Objects of this class should be created using the create_client
function.
Create a client instance.
Rather than creating Client
instances directly using this constructor,
use the function create_client
.
Instance variables
decentriq_ca_root_certificate: bytes
: Returns the root certificate used by the Decentriq identity provider.
Note that when using this certificate in any authentication scheme,
you trust Decentriq as an identity provider!
decentriq_pki_authentication: data_room_pb2.AuthenticationMethod
: The authentication method that uses the Decentriq root certificate to authenticate
users.
This method should be specified when building a data room in case you want to interact
with the that data room either via the web interface or with sessions created using
`create_auth_using_decentriq_pki`.
Note that when using this authentication method you trust Decentriq as an identity provider!
You can also create an `AuthenticationMethod` object directly and supply your own root certificate,
with which to authenticate users connecting to your data room.
In this case you will also need to issue corresponding user certificates and create your
own custom `decentriq_platform.authentication.Auth` objects.
check_enclave_availability
def check_enclave_availability(
self,
specs: Dict[str, decentriq_platform.types.EnclaveSpecification],
)
Check whether the selected enclaves are deployed at this moment.

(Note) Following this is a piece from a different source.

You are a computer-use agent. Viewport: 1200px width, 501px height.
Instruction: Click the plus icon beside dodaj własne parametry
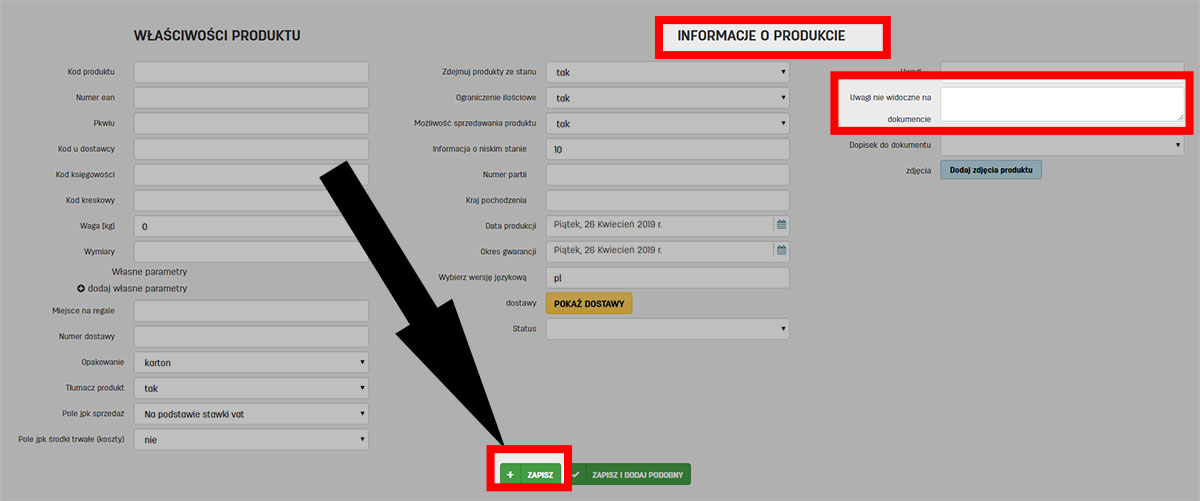(x=82, y=288)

If one of the enclaves is not deployed, an exception will be raised.
create_auth
def create_auth(
self,
) ‑> decentriq_platform.authentication.Auth
Creates a decentriq_platform.authentication.Auth
object which can be attached
to decentriq_platform.session.Session
.
create_auth_using_decentriq_pki
def create_auth_using_decentriq_pki(
self,
enclaves: Dict[str, decentriq_platform.types.EnclaveSpecification],
) ‑> Tuple[decentriq_platform.authentication.Auth, decentriq_platform.endorsement.Endorser]
create_session
def create_session(
self,
auth: decentriq_platform.authentication.Auth,
enclaves: Dict[str, decentriq_platform.types.EnclaveSpecification],
) ‑> decentriq_platform.session.Session
Creates a new decentriq_platform.session.Session
instance to communicate
with a driver enclave.
The passed set of enclave specifications must include a specification for
a driver enclave.
Messages sent through this session will be authenticated with the given authentication object.
create_session_from_data_room_description
def create_session_from_data_room_description(
self,
data_room_description: decentriq_platform.types.DataRoomDescription,
specs: Optional[List[decentriq_platform.types.EnclaveSpecification]] = None,
) ‑> decentriq_platform.session.Session
Create a session for interacting with a DCR of the given data room description.
create_session_v2
def create_session_v2(
self,
) ‑> decentriq_platform.archv2.session.SessionV2
Creates a new decentriq_platform.session.SessionV2
instance to communicate
with a driver enclave.
delete_dataset
def delete_dataset(
self,
manifest_hash: str,
force: bool = False,
)
Deletes the dataset with the given id from the Decentriq platform.
In case the dataset is still published to one or more data rooms,
an exception will be thrown and the dataset will need to be
unpublished manually from the respective data rooms using
Session.remove_published_dataset
.
This behavior can be overridden by using the force
flag.
Note, however, that this might put some data rooms in a broken
state as they might try to read data that does not exist anymore.
get_available_datasets
def get_available_datasets(
self,
) ‑> List[decentriq_platform.types.DatasetDescription]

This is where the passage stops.